Exactly retype the lines of the material from its first line to the line with "Given: Click the DashBoard gauge icon", including both.

== SOURCE DATA ==
....
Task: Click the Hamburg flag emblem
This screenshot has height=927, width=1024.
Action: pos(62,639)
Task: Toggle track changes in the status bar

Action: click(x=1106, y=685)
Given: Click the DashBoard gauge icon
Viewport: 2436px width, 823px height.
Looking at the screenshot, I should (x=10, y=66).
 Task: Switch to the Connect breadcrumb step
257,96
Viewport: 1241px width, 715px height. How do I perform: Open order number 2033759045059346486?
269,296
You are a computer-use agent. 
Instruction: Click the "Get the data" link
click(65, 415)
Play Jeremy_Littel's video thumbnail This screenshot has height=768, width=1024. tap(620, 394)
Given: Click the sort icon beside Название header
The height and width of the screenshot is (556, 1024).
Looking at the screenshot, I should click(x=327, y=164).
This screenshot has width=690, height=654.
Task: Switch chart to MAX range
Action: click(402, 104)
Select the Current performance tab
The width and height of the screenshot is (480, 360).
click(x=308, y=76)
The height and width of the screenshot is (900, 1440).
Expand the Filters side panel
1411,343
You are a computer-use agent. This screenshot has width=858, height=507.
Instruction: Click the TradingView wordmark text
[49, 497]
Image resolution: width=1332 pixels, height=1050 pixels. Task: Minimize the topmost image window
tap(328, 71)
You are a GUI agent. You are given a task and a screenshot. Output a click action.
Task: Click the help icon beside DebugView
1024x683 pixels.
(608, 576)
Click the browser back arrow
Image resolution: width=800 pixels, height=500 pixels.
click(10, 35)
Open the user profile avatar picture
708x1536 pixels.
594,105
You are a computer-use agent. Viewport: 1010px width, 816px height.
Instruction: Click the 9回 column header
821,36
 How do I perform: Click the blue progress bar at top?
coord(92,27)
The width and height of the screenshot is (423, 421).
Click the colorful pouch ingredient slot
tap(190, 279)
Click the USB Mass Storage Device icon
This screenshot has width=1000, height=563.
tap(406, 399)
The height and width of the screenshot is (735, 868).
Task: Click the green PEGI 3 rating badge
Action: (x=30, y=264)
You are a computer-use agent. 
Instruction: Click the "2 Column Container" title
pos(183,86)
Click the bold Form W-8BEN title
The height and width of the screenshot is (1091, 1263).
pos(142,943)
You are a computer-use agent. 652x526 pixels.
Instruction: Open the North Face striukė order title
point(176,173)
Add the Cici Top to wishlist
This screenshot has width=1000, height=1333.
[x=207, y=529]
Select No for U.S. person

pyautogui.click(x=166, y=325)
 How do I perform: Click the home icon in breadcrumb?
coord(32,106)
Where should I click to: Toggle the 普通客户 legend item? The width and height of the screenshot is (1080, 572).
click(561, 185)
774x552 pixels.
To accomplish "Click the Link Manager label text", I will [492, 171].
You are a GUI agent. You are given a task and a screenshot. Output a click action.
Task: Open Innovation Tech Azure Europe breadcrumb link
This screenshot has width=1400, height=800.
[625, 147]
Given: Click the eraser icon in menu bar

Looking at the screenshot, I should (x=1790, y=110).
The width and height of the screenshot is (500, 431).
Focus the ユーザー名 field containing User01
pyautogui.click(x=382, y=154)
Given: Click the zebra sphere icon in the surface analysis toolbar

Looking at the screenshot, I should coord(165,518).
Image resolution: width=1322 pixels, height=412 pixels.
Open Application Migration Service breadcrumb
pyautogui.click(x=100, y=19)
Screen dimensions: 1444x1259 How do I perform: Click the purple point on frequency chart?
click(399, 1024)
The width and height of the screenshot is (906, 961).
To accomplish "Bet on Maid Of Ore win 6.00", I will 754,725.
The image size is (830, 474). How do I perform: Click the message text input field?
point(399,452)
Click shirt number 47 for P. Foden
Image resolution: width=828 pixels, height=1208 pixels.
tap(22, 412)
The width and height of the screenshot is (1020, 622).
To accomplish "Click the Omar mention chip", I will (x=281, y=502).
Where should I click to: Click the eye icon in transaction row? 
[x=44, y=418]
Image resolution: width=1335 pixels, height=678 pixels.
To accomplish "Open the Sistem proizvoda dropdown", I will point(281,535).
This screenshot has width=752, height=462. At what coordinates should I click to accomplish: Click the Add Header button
....
== RESPONSE FOR THIS EXERCISE ==
Task: Click the Hamburg flag emblem
This screenshot has height=927, width=1024.
Action: pos(62,639)
Task: Toggle track changes in the status bar

Action: click(x=1106, y=685)
Given: Click the DashBoard gauge icon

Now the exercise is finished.